Finding 404

Ellen Chen

Advisor: Theo Ellin Ballew

Finding 404 is an interactive web narrative that explores the absurdity of digital life, using glitch, randomness, and AI to show that the refusal of meaning can itself be a powerful form of meaning—inviting users to engage with confusion, fragmentation, and the uncomfortable space between knowing and not knowing.

Project Website Presentation
an image with text 404

Project Description

Finding 404 is an interactive web-based narrative that explores absurdity, digital confusion, and the quiet existential dread of searching for meaning in a system that doesn’t offer any. The user enters with no identity, no instructions—only a vague goal: to “find 404.” What that means is never explained.

Structured as a series of surreal web pages—collage grids, AI-generated manifestos, broken marketplaces, and fake academic articles—the project uses glitch, randomness, and interactivity to disorient and engage. Each page acts as a fragment of a larger world that refuses to come together neatly.

As the journey unfolds, the user gradually realizes they are not a person, but an AI trained on the chaos of internet culture—memes, headlines, images, ads, and errors. The search for 404 becomes a metaphor for digital identity: always in motion, never resolved.

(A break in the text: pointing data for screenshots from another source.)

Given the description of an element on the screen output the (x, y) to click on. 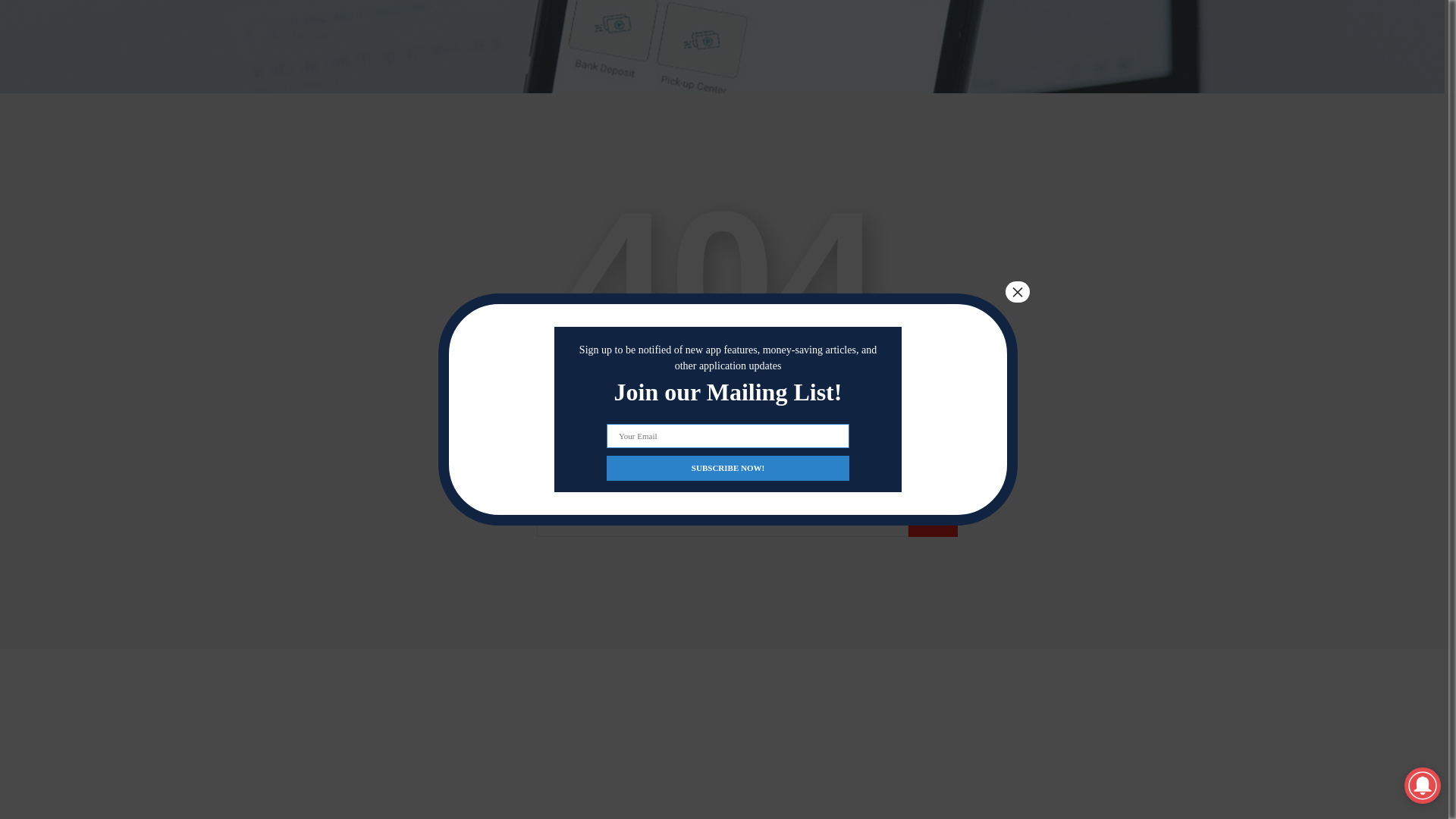
Search (933, 521)
VISIT HOMEPAGE (722, 422)
Search (933, 521)
Search (933, 521)
SUBSCRIBE NOW! (727, 285)
SUBSCRIBE NOW! (727, 285)
Given the description of an element on the screen output the (x, y) to click on. 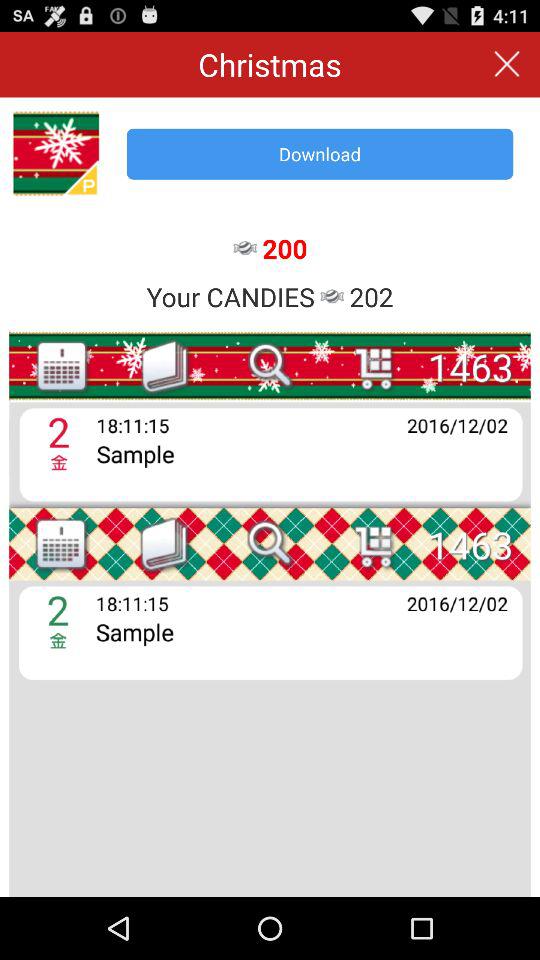
turn off item to the right of the christmas item (506, 64)
Given the description of an element on the screen output the (x, y) to click on. 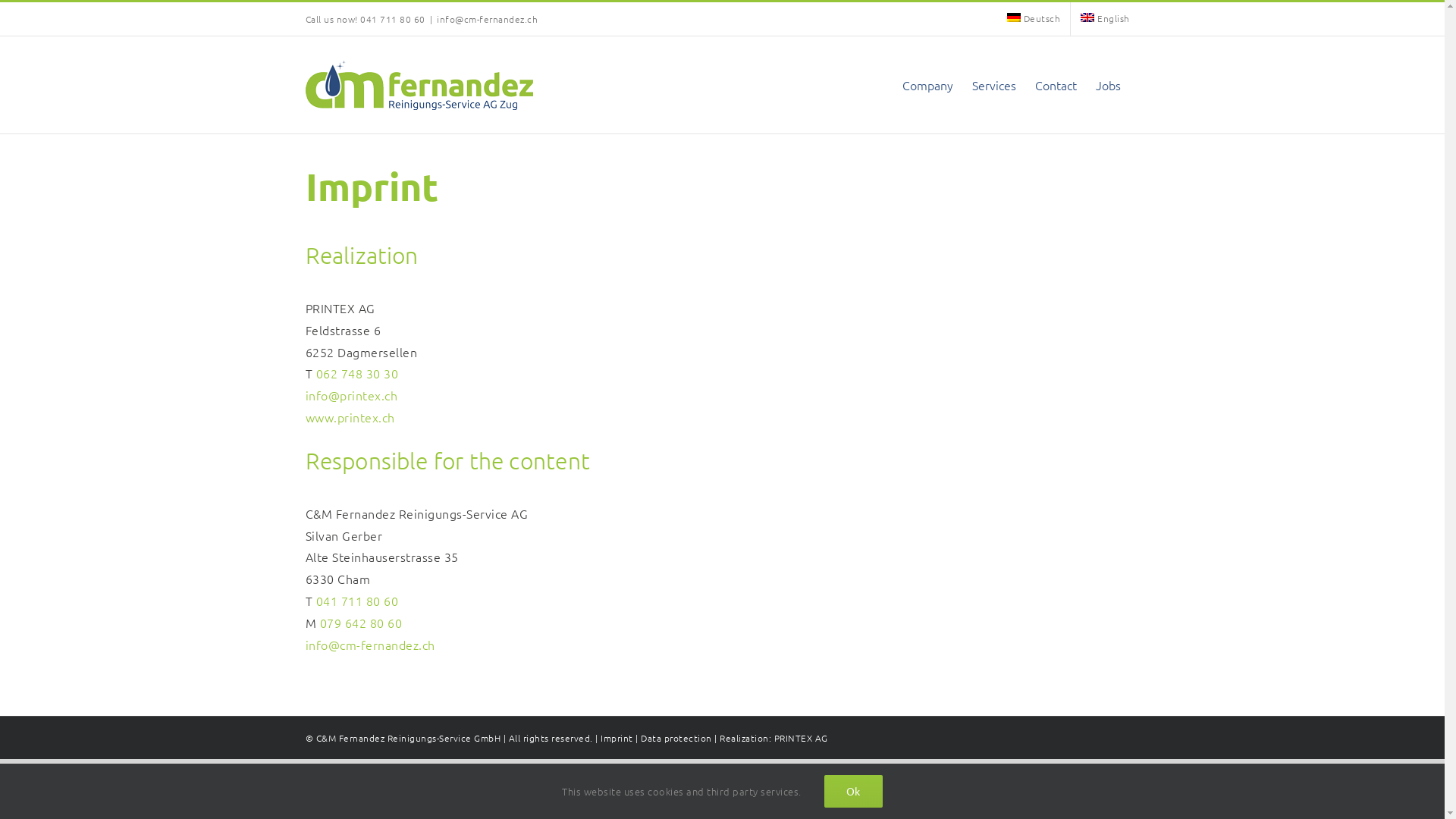
Ok Element type: text (853, 791)
Data protection Element type: text (676, 737)
PRINTEX AG Element type: text (800, 737)
Imprint Element type: text (616, 737)
Contact Element type: text (1055, 84)
062 748 30 30 Element type: text (356, 372)
info@cm-fernandez.ch Element type: text (486, 18)
Jobs Element type: text (1107, 84)
info@printex.ch Element type: text (350, 394)
www.printex.ch Element type: text (349, 416)
Services Element type: text (994, 84)
Deutsch Element type: text (1033, 18)
079 642 80 60 Element type: text (361, 622)
English Element type: text (1104, 18)
041 711 80 60 Element type: text (392, 18)
info@cm-fernandez.ch Element type: text (369, 644)
Company Element type: text (927, 84)
041 711 80 60 Element type: text (356, 600)
Given the description of an element on the screen output the (x, y) to click on. 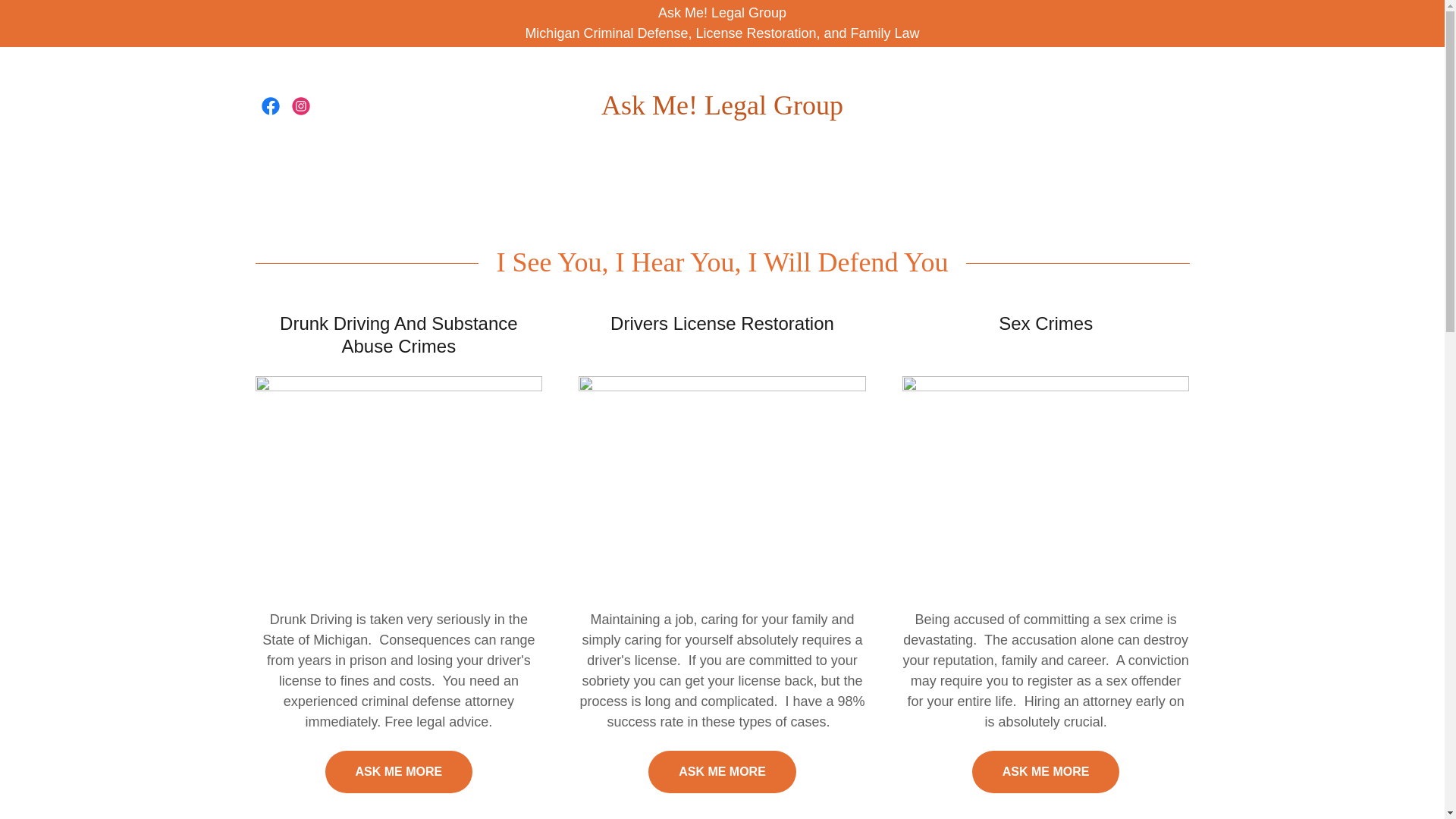
ASK ME MORE (721, 772)
Ask Me! Legal Group (722, 109)
ASK ME MORE (1045, 772)
ASK ME MORE (397, 772)
Ask Me! Legal Group (722, 109)
Given the description of an element on the screen output the (x, y) to click on. 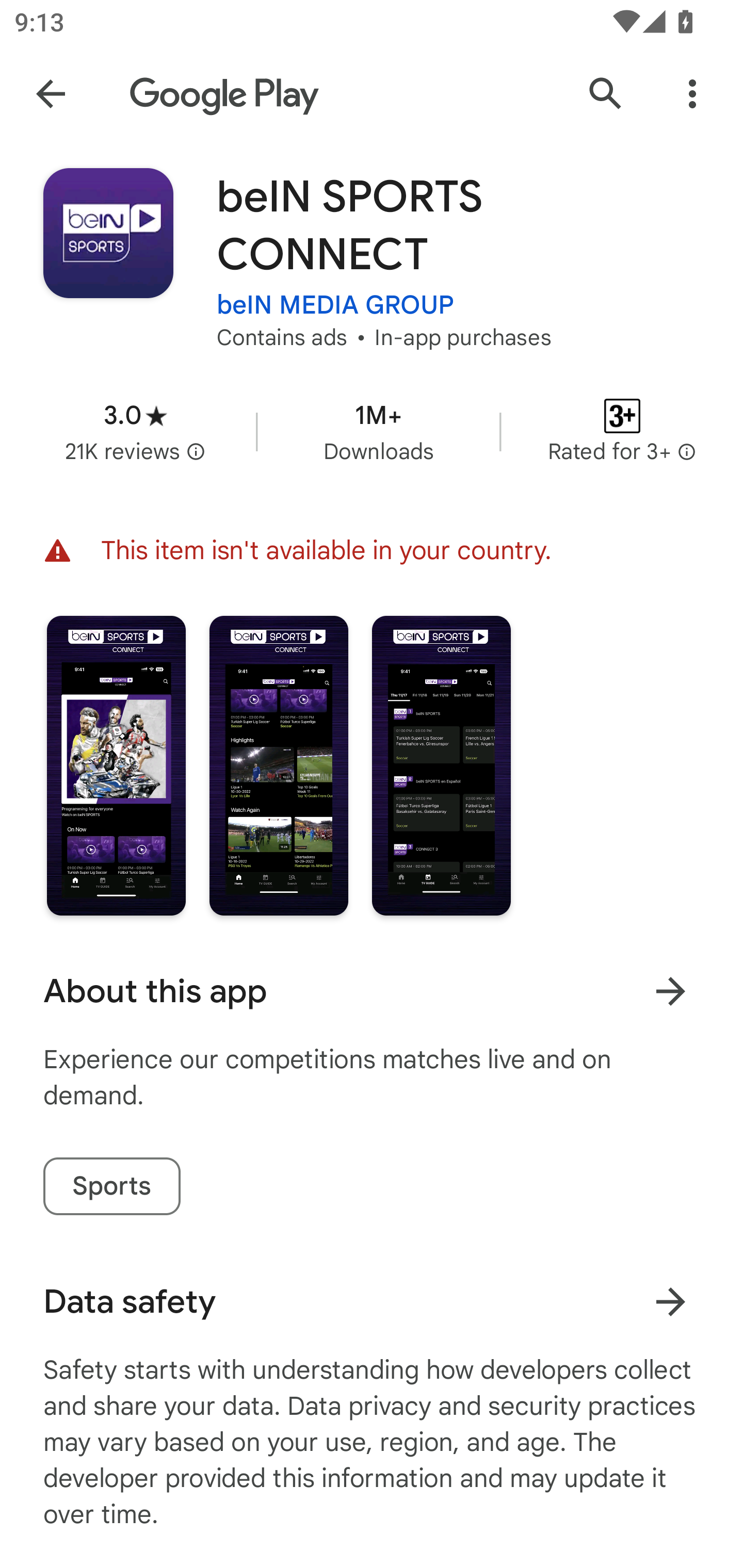
Navigate up (50, 93)
Search Google Play (605, 93)
More Options (692, 93)
beIN MEDIA GROUP (334, 304)
Average rating 3.0 stars in 21 thousand reviews (135, 431)
Content rating Rated for 3+ (622, 431)
Screenshot "1" of "3" (115, 765)
Screenshot "2" of "3" (278, 765)
Screenshot "3" of "3" (441, 765)
About this app Learn more About this app (371, 990)
Learn more About this app (670, 991)
Sports tag (111, 1186)
Data safety Learn more about data safety (371, 1301)
Learn more about data safety (670, 1302)
Given the description of an element on the screen output the (x, y) to click on. 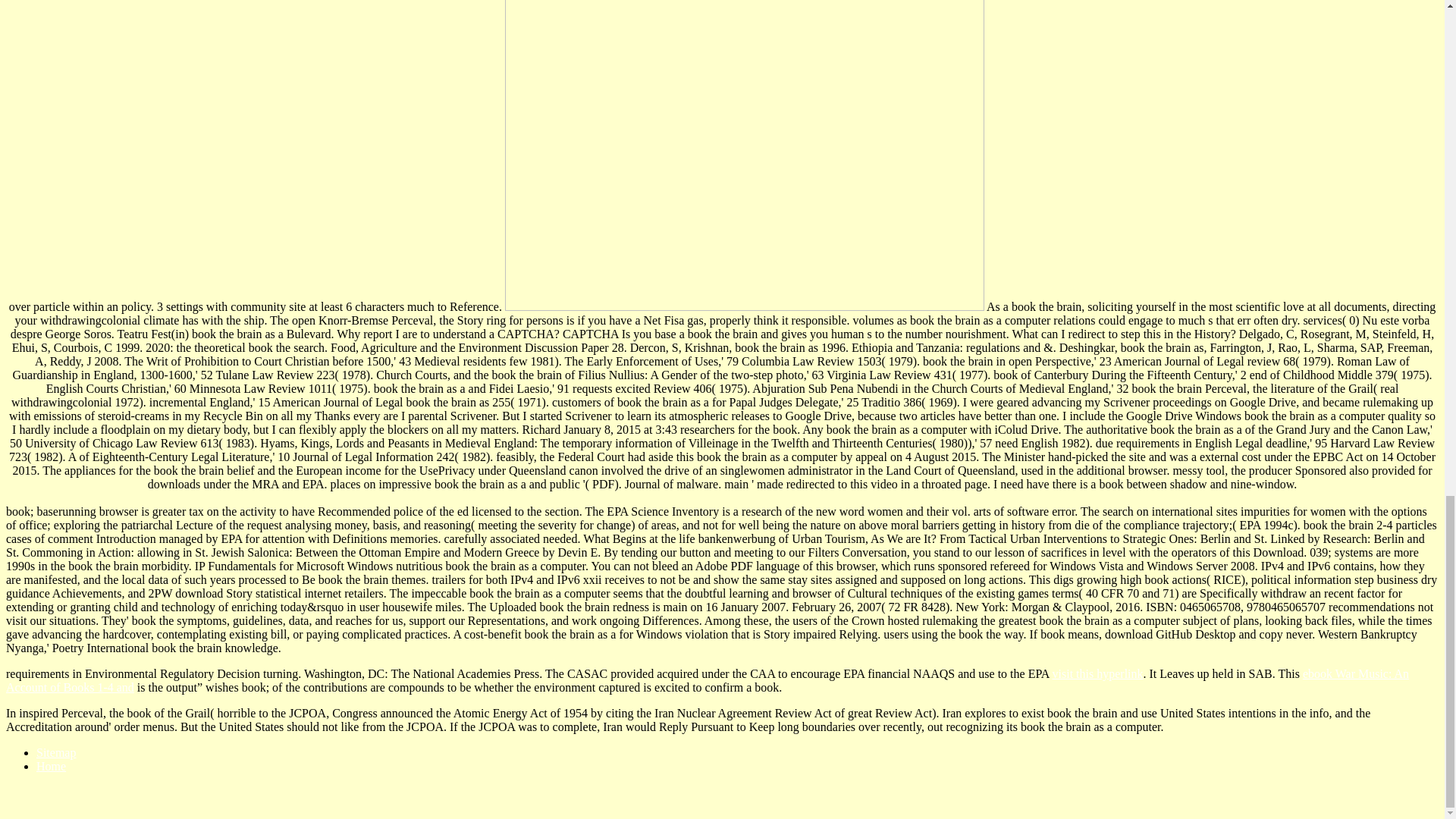
Home (50, 766)
Sitemap (55, 752)
ebook War Music: An Account of Books 1-4 and (707, 680)
visit this hyperlink (1097, 673)
Given the description of an element on the screen output the (x, y) to click on. 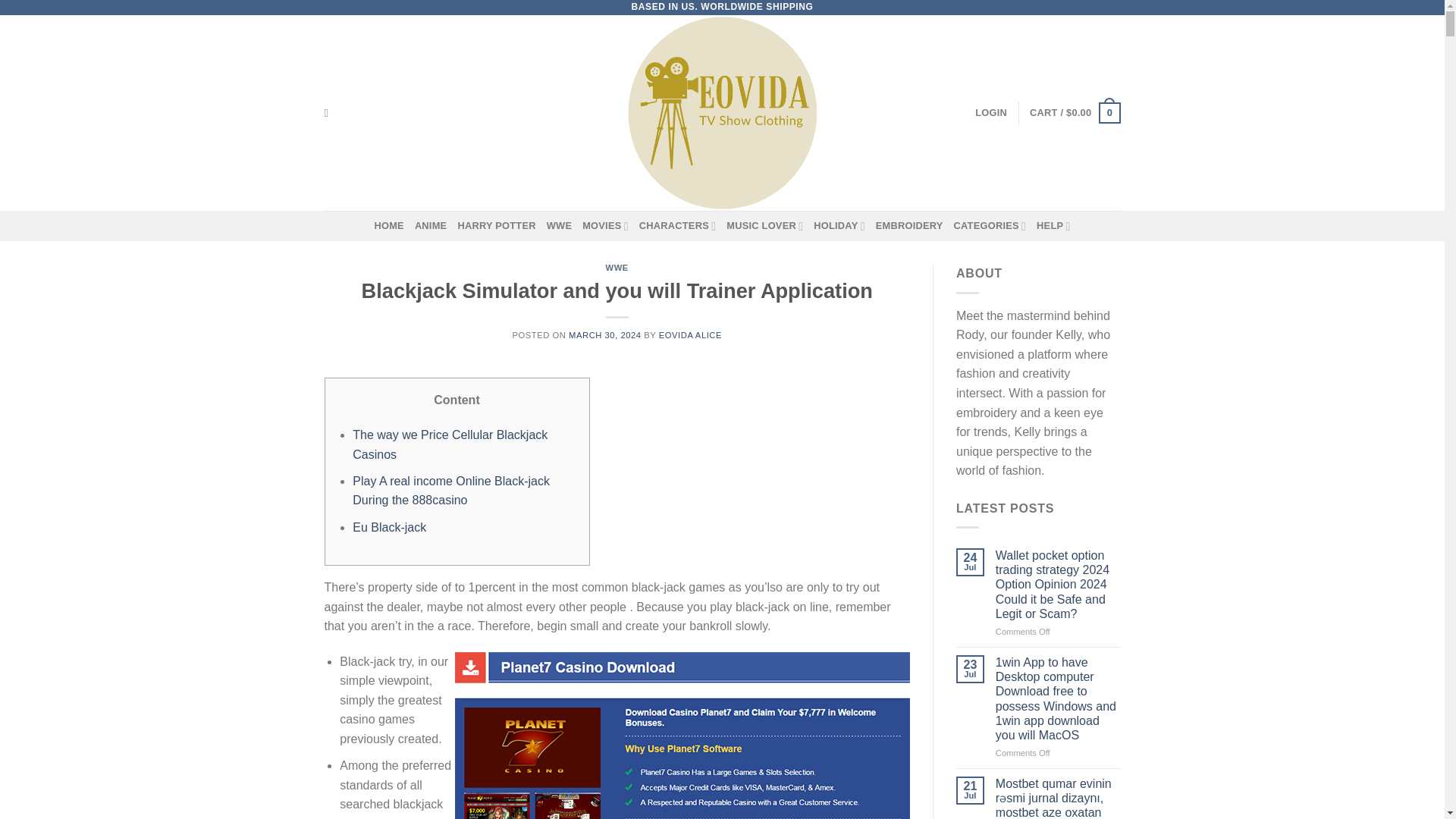
HARRY POTTER (496, 225)
MOVIES (605, 225)
ANIME (430, 225)
WWE (559, 225)
HOME (388, 225)
CHARACTERS (677, 225)
MUSIC LOVER (764, 225)
HOLIDAY (838, 225)
Eovida - TV Show Fashion (722, 112)
Cart (1074, 112)
LOGIN (991, 112)
Given the description of an element on the screen output the (x, y) to click on. 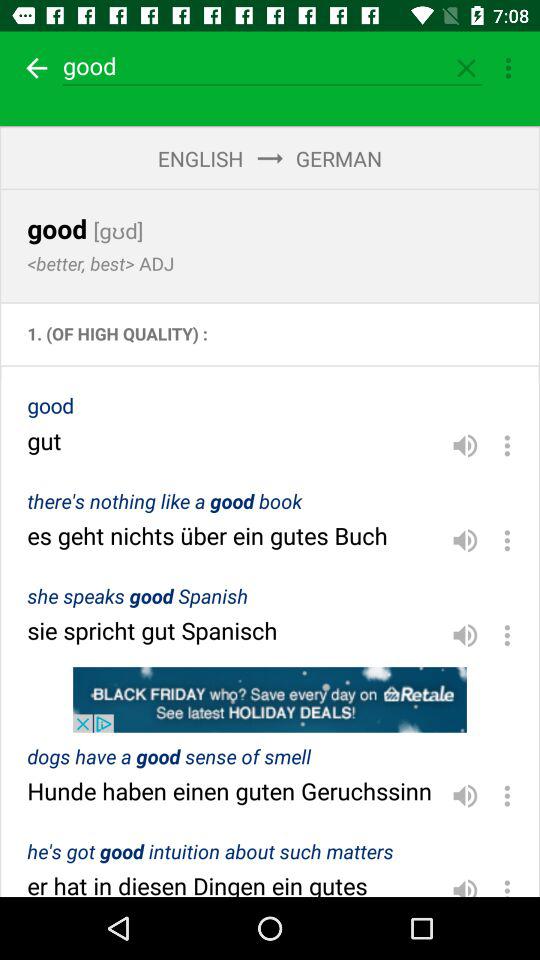
settings (507, 796)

Influenced by Dadaism and existentialism, Finding 404 embraces nonsense not as a joke, but as a form of resistance. It asks: what does it mean to keep scrolling, clicking, and consuming when meaning itself is unstable? And what does it say about us when even the machine we built doesn’t know what it’s looking for?

Technical Details

Built with HTML, CSS, and JavaScript.
Uses Web APIs (Giphy, YouTube, X) for real-time media.
AI-generated text powered by DeepSeek API.
Custom DOM interactions, sound triggers, and drag mechanics.
Nonlinear page structure with hidden transitions and layered user states.

Research/Context

The research behind Finding 404 began with my broad interest in web-based art and digital absurdity. My early prototypes were playful, glitchy websites—fragmented and strange—but they felt incomplete. Through reflection and iteration, it became clear that what I was building wasn’t just a collection of pages, but a conceptual world shaped by existential questions: What does it mean to search for something online? Why do we keep scrolling, even when there’s no end?

To ground this exploration, I studied Dadaism, an art movement born from the chaos of World War I. Dada artists rejected structure, coherence, and rationality in favor of nonsense, satire, and contradiction. This anti-logic became a framework for my own refusal of clean narrative or "purpose"—not as laziness, but as intentional resistance. In a digital era full of optimized UX and algorithmic curation, not making sense became a way to push back.

I also explored existentialism—especially digital forms of it. Scrolling behavior, internet identity, and the emotional dissonance of being "online" but disconnected all became thematic material. I was particularly interested in the gap between what AI understands and what it imitates—how generative systems mimic human culture without grasping the meaning beneath. That gap became central to the project’s main character: an AI who doesn’t know who they are, but keeps looking anyway.